Monday, July 31, 2006

China's Fireworks Display

Saturday it was China's turn in the international Celebration of Light competition. Personally, I much preferred Italy's presentation as it included more colors and superior choreography to the music. Everyone is entitled to an opinion I suppose . . . . . Thanks to the Numinous Numeriques webcam located on Kitsilano Beach you can judge for yourself here as there is a slide show available for all the shows. Enjoy!!

Spectators line the Burrard Bridge Saturday night to see China’s fireworks presentation.

Clever Bumper Sticker

While web-surfing I happened to come across
this image and thought it was quite clever, not
to mention very true . . . . .

Thursday, July 27, 2006

One of the many reasons to move to Vancouver

Last night was the first of four for the Vancouver International fireworks competition - It was beautiful and I am lucky enough to be here for all four - Italy, China, Czech Republic and Mexico . . . . ."drf" will get to experience the last two shows. After Italy's spectacular show last night, the other countries have their work cut out for them!!


The 2006 edition of the HSBC Celebration of Lights kicked off Wednesday with a display of fireworks put on by Italy. About 400,000 crowded vantage points on land and water. The show continues on Saturday with China.

Saturday, July 22, 2006

Back in Vancouver II

Arrived back "home" two days ago . . . How nice it is to be in a multicultural city again!

Haven't been doing anything particularly exciting - just absorbing everything that makes us want to move here on a permanent basis: Long walks around the seawall in Stanley Park, evenings on English Bay Beach, dining in local ethnic restaurants and enjoying the activities of the West End. Ahhh, "Life is Good" in Vancouver!!

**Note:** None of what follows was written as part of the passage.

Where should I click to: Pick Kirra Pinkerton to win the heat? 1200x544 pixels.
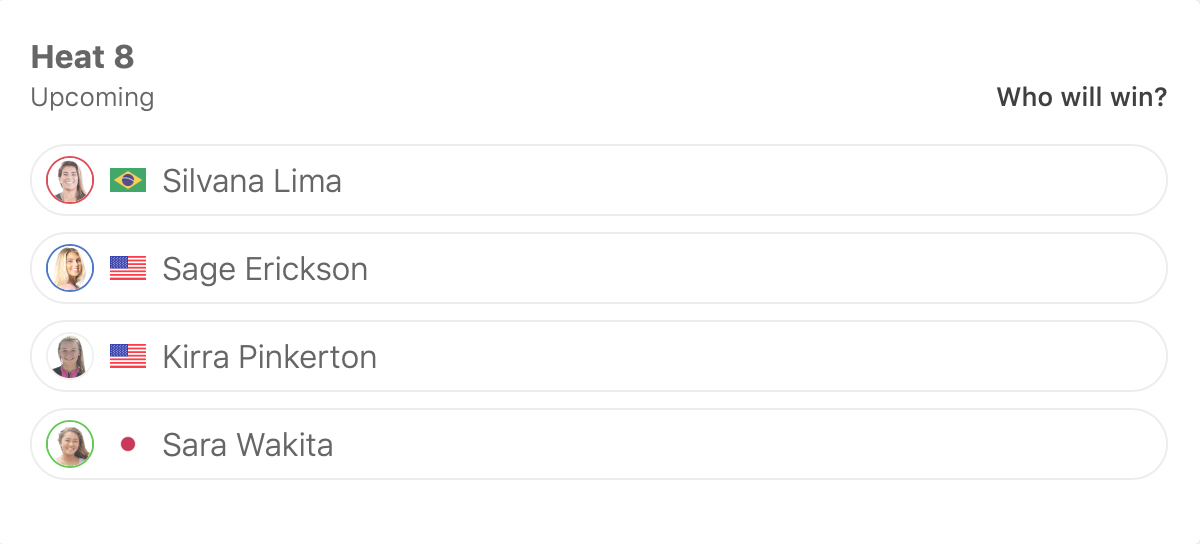[700, 356]
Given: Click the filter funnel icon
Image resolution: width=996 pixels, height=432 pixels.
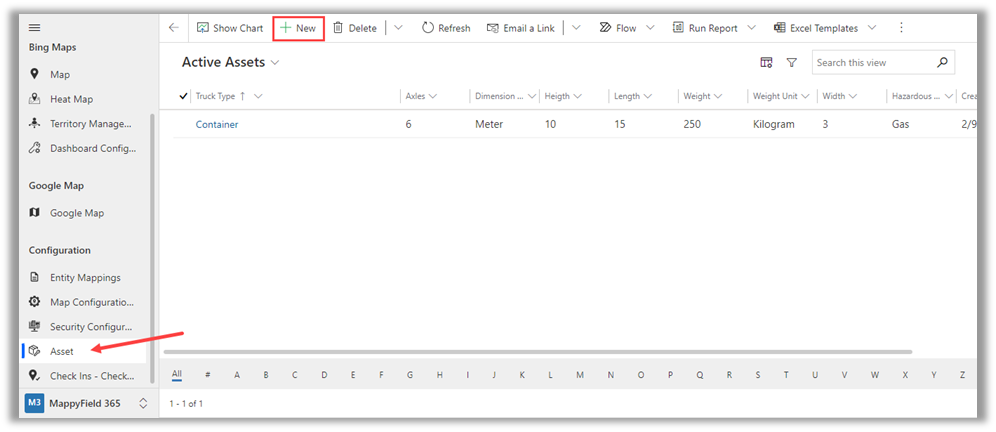Looking at the screenshot, I should [791, 63].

The "Other Half" of our family - excluding the Baby JoJo - will join me in about 10 days. We will get to share the world fireworks competition (Celebration of Lights which this year includes: Italy, China, Czech Republic and Mexico) and Gay Pride week together. It's a wonderful time of the year to be up here, although we are experiencing abnormally warm weather - no doubt due to global warming although some people (wonder who???) continue to deny the existence of the problem . . .
Last night our next door neighbor invited me to join her for an outing with a group she socializes with. It was a "potluck" patio dinner in a fantastic home in West Vancouver overlooking Burrard Inlet, Lion's Gate Bridge and the city skyline . . . Incredible setting, and I was glad to have been included. One of the best parts of the evening was the discussion during dinner. Out of ten people I think only three were native Canadians. Folks from Germany, Italy, Australia, Great Britain, and Venezuela-by-way-of-Hungary were in attendance. When the talk turned to politics and the current Israel/Lebanon situation, it was comforting to find out that all except one were: Adamantly anti-bush, thoroughly disenchanted with mr. harper, opposed to the US letting Israel do it's "dirty work" in the Middle East only to facilitate future US interference, etc., etc., etc. It is a refreshing change from the part of the world we currently reside in. Just being around rational, thoughtful people is a welcome change and I look forward to it being a permanent situation.

Monday, July 17, 2006

Conservatives Without Conscience

This interview gives a good insight into the right wing mentality. It is not a comforting thought that the movement appears to be crossing the border . . . .

Friday, July 07, 2006

"Kingdom Coming" by Michelle Goldberg

Just finished reading this book . . . It is a wake up call to citizens on both sides of the 49th Parallel as to how radical thought can pervade society.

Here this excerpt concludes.